Dans les 516 années de résistance, le 12 octobre dernier a commencé la Minga de los Pueblos qui reprend les décisions du premier Congrès Itinérant des Peuples pour la Vie, la Joie, la Justice, la Liberté et l’Autonomie (Congreso Itinerante de los Pueblos por la Vida, la Alegría, la Justicia, la Libertad y la Autonomía), réalisé en septembre 2004, lequel impulsa le Mandat Indigène et Populaire (Mandato Indígena y Popular) qui considère : le refus du TLC [Traité de libre échange avec les Etats-Unis], un traité “entre patrons et contre les peuples” ; la dérogation des réformes constitutionnelles qui soumettent les peuples à l’exclusion et à la mort ; “la fin de la terreur du Plan Colombie (…) qui envahit nos territoires et apportent la mort et les déplacements de population” ; le respect par l’Etat des accords à l’origine du massacre du Nilo en 1991, où furent assassinés 20 nasas ; et la construction de l’Agenda des Peuples (Agenda de los Pueblos), qui propose de “partager et sentir la douleur d’autres peuples et processus”.

La Minga, travail collectif dans le monde andin, a commencé au bord de la route Panamericana, où quelques 10 milles indigènes, surtout nasas regroupés au sein du CRIC (Consejo Regional Indígena del Cauca) et de l’ACIN (Asociación de Cabildos Indígenas del Norte del Cauca), installèrent un territoire de Paix, Vie en Communauté et Dialogue dans la municipalité La María Piendamó. Ils coupèrent la route et furent brutalement attaqués par les forces armées, ce qui laissa un total de deux morts et 90 blessés, la plupart par balle. La violence n’a pas réussi à les déloger, mais incita le soutien de toute la Colombie d’en bas.

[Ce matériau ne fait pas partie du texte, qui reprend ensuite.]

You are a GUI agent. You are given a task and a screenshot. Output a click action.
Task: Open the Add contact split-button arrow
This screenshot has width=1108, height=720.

Echouée la négociation avec les autorités, la Minga se mit à marcher jusqu’à Cali, où 12 milles indiens escortés par sa garde indigène, auxquels viennent s’ajouter les coupeurs et autres travailleurs regroupés à la CUT [Central Unitaria de los Trabajadores, congrégation des unions syndicales de Colombie], arrivèrent le lundi 27 à la troisième ville du pays après avoir parcouru 100 kilomètres par la riche plaine couverte de plantations de canne. Le plus marquant est que la Minga de los Pueblos s’est convertit en une articulation de ceux d’en bas sans appareil bureaucratique, une rencontre sous et dans la lutte, confluence entre de multiples courants qui commencent à former l’énorme lit de l’Autre Colombie (Otra Colombia). L’un d’eux fut l’arrêt de travail national convoqué par la CUT pour hier, jeudi [23 octobre].

La liste des injustices est impressionante. A eux seuls, les indigènes dénoncent que, durant les six années de gouvernement d’Uribe, ils assassinèrent 1243 indiens de plus de 100 ethnies existantes en Colombie et que 54 milles furent expulsés de leurs territoires. Dans les 15 derniers jours, on compte déjà 19 assassinats. “Nous sommes tous coupeurs, nous sommes tous indigènes”, déclare un communiqué de ACIN. La longue expérience du peuple nasa leur dit que “aucun secteur agissant seul peut affronter l’agenda d’exploitation et de soumission de ceux qui, au sein du régime, le mette en oeuvre”.

La Minga est le moyen avec lequel ceux d’en bas ont décidé de “convenir d’une parole et de la convertir en chemin”. Ce n’est à peine qu’un premier pas. Mais c’est celui qui indique le cap et laisse des traces.